The Murrieta Police Department on Friday will begin a monthlong specialized motorcycle safety enforcement operation—targeting motorcyclists and drivers of motor vehicles alike.
Between Aug. 16 and Sept. 20, extra officers will be on duty patrolling areas frequented by motorcyclists in an effort to lower deaths and injuries, Murrieta police Sgt. Jim Gruwell stated in a news release.
“Over the course of the past three years, there have been 47 serious injury motorcycle collisions within Murrieta’s city limits,” Gruwell said. “In approximately 10 percent of these collisions, the rider was arrested for DUI.”
The number of motorcycle fatalities in California—where lane splitting is legal if done safely—rose 18 percent in 2011 following a 37-percent drop between 2008 and 2010, statistics show.
This Murrieta operation is intended to help bring those numbers back down, but will not focus solely on motorcycles.

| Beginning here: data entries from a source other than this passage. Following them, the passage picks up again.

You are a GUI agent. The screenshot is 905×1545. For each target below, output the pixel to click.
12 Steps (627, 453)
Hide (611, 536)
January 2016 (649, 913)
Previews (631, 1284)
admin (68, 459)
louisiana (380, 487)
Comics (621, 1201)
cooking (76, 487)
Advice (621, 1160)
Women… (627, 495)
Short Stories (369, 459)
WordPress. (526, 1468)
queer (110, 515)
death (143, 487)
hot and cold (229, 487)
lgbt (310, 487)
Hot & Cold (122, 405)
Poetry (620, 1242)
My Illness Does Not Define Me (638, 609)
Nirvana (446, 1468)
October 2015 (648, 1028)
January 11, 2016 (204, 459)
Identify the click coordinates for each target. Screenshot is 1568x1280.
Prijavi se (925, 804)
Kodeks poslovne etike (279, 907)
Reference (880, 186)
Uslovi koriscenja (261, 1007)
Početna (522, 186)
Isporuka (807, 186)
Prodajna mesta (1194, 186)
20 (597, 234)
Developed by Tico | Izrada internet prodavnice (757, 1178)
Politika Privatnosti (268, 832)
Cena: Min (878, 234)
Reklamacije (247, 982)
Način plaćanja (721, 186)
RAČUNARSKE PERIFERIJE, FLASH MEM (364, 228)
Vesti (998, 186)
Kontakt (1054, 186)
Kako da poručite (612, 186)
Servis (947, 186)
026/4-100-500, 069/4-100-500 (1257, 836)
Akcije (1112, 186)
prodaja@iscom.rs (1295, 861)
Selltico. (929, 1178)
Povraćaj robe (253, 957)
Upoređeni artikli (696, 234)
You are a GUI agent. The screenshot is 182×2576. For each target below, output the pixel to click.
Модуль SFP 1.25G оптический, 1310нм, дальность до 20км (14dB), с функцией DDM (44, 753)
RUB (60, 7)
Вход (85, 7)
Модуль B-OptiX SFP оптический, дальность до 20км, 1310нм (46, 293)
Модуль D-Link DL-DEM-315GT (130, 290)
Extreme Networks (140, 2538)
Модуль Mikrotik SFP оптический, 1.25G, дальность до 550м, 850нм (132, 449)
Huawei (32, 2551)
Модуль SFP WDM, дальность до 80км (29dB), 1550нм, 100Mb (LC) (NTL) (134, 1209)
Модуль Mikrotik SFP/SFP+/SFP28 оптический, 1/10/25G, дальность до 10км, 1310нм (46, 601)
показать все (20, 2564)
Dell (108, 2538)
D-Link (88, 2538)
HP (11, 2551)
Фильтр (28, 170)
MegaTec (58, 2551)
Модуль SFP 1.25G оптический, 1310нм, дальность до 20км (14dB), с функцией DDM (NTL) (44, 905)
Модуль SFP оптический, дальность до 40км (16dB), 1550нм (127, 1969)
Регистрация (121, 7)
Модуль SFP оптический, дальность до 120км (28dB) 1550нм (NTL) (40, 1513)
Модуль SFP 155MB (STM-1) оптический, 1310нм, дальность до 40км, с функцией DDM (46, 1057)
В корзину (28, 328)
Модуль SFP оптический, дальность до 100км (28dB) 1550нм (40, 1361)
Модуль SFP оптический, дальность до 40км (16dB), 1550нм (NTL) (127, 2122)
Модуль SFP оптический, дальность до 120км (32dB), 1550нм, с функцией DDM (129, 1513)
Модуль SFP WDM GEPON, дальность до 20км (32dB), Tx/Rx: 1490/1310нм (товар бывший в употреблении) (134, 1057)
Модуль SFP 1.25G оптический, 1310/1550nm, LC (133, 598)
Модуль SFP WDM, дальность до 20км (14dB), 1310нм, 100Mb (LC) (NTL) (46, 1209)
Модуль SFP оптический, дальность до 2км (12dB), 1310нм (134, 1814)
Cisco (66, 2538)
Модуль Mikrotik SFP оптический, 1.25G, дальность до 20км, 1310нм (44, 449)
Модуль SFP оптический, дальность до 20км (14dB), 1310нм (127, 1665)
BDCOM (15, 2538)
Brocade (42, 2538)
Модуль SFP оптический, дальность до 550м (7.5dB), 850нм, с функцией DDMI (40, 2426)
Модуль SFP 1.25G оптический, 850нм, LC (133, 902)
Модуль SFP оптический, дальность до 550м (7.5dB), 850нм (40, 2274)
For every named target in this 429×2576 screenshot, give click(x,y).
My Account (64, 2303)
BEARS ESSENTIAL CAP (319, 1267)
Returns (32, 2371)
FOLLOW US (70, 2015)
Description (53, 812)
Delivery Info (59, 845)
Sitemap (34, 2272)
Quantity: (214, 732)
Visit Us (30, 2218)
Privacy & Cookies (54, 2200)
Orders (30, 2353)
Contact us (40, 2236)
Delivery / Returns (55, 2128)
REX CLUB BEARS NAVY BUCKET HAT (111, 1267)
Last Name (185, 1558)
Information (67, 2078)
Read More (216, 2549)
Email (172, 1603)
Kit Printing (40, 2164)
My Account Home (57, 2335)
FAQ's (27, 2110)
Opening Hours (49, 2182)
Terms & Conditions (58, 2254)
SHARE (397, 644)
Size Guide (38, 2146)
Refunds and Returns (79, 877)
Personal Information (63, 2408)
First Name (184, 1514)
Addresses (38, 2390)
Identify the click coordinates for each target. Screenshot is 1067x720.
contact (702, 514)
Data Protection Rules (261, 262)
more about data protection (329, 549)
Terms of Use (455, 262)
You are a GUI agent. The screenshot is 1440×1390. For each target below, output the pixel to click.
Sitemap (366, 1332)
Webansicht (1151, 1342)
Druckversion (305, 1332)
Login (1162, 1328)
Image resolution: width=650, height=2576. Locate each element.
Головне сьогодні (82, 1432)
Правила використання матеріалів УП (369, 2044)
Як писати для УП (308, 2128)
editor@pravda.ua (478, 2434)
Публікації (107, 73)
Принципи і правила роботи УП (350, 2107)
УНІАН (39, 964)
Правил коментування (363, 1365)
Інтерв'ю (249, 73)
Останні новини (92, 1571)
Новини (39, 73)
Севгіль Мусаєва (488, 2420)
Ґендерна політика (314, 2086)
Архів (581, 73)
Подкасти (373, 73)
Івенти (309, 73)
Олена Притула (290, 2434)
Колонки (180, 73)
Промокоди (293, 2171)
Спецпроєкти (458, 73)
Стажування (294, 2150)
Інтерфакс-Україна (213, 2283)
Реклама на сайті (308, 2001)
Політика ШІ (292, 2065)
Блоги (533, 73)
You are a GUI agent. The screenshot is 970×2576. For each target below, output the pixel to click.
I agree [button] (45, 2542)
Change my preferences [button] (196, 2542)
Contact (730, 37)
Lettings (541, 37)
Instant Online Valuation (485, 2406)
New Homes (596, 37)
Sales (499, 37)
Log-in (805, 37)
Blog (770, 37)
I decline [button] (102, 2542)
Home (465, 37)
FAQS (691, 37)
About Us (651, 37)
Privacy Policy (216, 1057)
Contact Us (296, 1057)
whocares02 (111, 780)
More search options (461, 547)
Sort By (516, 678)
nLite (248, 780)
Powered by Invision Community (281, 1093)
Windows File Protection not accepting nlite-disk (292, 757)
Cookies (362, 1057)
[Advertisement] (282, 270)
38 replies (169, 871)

“Officers will be looking for violations made by drivers and riders alike that can lead to motorcycle crashes,” Gruwell said. “They will be cracking down on both those operating regular vehicles and motorcycles who are under the influence of drugs or alcohol, speeding, making illegal turns, or any other dangerous violation.”
Gruwell referred to California collision data that reveals the primary causes of motorcycle-involved crashes include speeding, unsafe turning and impairment due to alcohol and other drugs.
“The Murrieta Police Department is also reminding all motorists to always be alert and watch out for motorcycles, especially when turning and changing lanes,” Gruwell said.
It is predicted that as the economy improves, there will likely be more miles driven by all vehicles, plus more novice motorcycle riders who are untrained and unable to handle the power of today’s motorcycles.
The message sent to all drivers and motorcyclists is: share in the responsibility and do your part by safely “sharing the road.”
Riders were encouraged to take part in training offered through the California Motorcyclist Safety Program. Information for that program is available at CA-msp.org or by calling 1-877 RIDE 411 or 1-877-743-3411.